A base para esta avaliação reside nas confirmações dos relatos de Cid por meio de diálogos interceptados em telefones celulares, além de testemunhos que corroboram os planos de ação discutidos, incluindo a possível organização de um golpe de Estado.
Mesmo que o STF, sob decisão do ministro Alexandre de Moraes, opte por anular o acordo de delação de Cid por descumprimento dos termos, os depoimentos já prestados continuarão sendo considerados válidos.
A investigação agora se volta para averiguar se Cid tentou obstruir as investigações em andamento, mantendo contato com aliados de Bolsonaro.

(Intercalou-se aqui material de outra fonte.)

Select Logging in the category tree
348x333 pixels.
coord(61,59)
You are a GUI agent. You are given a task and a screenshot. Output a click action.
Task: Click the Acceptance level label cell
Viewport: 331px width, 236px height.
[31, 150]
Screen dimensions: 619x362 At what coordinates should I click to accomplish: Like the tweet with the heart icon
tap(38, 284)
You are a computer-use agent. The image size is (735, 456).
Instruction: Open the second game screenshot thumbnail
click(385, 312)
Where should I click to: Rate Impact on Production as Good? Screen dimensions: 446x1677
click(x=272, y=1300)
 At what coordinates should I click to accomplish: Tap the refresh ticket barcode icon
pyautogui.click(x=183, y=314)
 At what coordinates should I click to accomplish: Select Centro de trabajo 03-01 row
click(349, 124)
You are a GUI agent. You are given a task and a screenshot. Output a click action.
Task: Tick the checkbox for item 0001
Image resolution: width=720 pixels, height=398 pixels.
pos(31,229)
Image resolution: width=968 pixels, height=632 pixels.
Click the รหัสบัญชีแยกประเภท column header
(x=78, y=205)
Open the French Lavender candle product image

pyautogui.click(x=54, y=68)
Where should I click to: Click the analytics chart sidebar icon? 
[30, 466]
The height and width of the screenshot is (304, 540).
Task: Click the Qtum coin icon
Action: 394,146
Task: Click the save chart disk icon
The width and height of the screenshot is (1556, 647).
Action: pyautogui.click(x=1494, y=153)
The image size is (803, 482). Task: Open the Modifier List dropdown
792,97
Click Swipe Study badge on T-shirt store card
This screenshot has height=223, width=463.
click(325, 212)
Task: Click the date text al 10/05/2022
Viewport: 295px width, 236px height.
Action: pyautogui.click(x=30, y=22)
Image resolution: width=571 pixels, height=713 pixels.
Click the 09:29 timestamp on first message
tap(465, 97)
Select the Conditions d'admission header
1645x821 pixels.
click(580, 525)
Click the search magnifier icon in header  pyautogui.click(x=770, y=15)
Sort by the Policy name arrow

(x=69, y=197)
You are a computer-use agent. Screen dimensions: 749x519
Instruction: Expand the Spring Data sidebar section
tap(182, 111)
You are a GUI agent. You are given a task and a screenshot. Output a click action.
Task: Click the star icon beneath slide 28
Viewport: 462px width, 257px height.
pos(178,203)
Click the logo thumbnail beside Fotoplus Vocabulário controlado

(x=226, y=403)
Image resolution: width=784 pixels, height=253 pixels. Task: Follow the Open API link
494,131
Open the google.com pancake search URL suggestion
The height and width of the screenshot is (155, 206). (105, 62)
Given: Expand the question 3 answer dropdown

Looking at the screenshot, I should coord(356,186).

A condição de Cid, agora sob nova análise, reflete um cenário semelhante ao enfrentado pelo empresário Joesley Batista na Operação Lava Jato, que também viu seu acordo de delação comprometido.
Batista foi preso por suspeita de omitir informações e tentar manipular os investigadores, sendo necessário um ajuste nos termos de sua colaboração, posteriormente validado pelo STF.